35th Bienal de São Paulo
6 Set to 10 Dec 2023
Free Admission
35th Bienal de
São Paulo
6 Set to 10 Dec
View of the performance A Phrase That Fits, by Will Rawls, at the 35th Bienal de São Paulo – choreographies of the impossible © Levi Fanan / Fundação Bienal de São Paulo

Will Rawls

The artistic practice of choreographer, dancer, writer, and teacher Will Rawls investigates Black poetics, addresses the limits and encounters between dance and language, explores ambiguities, and questions notions of power and form. 

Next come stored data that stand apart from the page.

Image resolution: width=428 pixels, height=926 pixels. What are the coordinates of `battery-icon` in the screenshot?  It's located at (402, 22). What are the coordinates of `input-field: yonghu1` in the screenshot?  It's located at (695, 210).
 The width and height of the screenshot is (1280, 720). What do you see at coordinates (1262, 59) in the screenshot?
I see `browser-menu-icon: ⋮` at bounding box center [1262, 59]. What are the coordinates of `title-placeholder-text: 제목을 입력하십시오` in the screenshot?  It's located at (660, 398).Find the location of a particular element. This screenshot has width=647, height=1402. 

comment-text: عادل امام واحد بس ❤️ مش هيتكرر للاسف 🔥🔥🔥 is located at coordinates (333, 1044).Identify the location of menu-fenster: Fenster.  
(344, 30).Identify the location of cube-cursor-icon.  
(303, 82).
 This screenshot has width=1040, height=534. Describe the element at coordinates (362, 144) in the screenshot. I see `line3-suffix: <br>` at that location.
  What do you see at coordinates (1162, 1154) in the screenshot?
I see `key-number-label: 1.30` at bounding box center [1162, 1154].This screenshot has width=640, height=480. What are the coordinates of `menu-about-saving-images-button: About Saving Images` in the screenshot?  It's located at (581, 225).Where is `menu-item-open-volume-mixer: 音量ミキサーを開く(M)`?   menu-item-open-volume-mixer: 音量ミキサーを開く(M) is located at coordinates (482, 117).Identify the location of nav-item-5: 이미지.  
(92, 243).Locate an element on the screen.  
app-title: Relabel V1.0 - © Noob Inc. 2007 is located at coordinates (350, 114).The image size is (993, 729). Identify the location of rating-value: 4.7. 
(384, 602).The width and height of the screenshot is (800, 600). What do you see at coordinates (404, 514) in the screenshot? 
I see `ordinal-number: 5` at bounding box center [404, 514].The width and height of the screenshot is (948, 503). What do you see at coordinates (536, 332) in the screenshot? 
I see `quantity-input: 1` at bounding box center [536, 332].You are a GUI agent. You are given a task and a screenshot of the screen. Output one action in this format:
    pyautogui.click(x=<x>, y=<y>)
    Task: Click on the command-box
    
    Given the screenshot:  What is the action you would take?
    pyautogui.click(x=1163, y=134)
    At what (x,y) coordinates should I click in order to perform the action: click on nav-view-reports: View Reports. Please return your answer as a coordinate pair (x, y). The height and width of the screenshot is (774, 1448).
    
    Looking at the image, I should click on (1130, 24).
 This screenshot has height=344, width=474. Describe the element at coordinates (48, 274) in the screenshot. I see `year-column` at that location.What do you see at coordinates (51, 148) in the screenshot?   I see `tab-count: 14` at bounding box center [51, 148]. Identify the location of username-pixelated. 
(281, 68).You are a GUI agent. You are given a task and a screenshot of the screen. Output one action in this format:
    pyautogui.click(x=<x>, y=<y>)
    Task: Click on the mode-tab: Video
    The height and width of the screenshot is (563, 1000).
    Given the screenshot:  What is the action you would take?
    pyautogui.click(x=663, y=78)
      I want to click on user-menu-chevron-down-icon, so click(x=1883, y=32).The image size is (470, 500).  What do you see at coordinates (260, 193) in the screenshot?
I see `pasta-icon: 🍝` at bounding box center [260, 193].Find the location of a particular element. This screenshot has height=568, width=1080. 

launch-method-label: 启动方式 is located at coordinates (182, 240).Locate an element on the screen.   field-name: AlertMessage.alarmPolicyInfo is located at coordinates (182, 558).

Moving our bodies, dancing with letters, (de)constructing and playing with words and phrases, saying the chosen letter out loud, arranging, rearranging, arranging differently in an open choreography under construction. A Phrase That Fits is the version for the Bienal de São Paulo’s audience of Uncle Rebus, a performance previously held in other spaces.

The dynamic of the performance itself invites spectators to read the words formed, which transform into others throughout the activation.

In Uncle Rebus, the text on which the action is based is the Brer Rabbit set of fables, narrated by Uncle Remus and written by folklorist Joel Chandler Harris, a white man from the American South. Uncle Remus is a kind of composite identity created from the stories of plantation oral culture to which Harris had access. Full of linguistic bias, the stories are written in what the author interprets to be the dialect of Southern Blacks at the time.

By manipulating the available letters, the performers are at the same time spelling aloud parts of the text, destabilizing the author’s fictionalized dialects, exploring the limits of linguistic normativity and written discourse. In the version of the performance for the 35th Bienal de São Paulo, a different text will serve as the basis for the activation of the work. We can expect the formation of both familiar and unusual words. The invitation is to open up and recognize different accents and stresses, for the collective and interactive formation of words that generate thought.


juliana de arruda sampaio
translated from Portuguese by philip somervell

Will Rawls (Boston, MA, USA, 1978. Lives in New York, USA) is an artist known for his work as a choreographer, dancer, and writer. He explores the intersection of dance and language, reimagining Black performance and addressing the complexities of visibility and erasure. Rawls has received fellowships and residencies from institutions like the Guggenheim and has taught at UCLA. His contributions extend beyond the stage, as he co-curated the performance series Lost and Found, which brought attention to the intergenerational effects of HIV/AIDS on dancers, women, and people of color.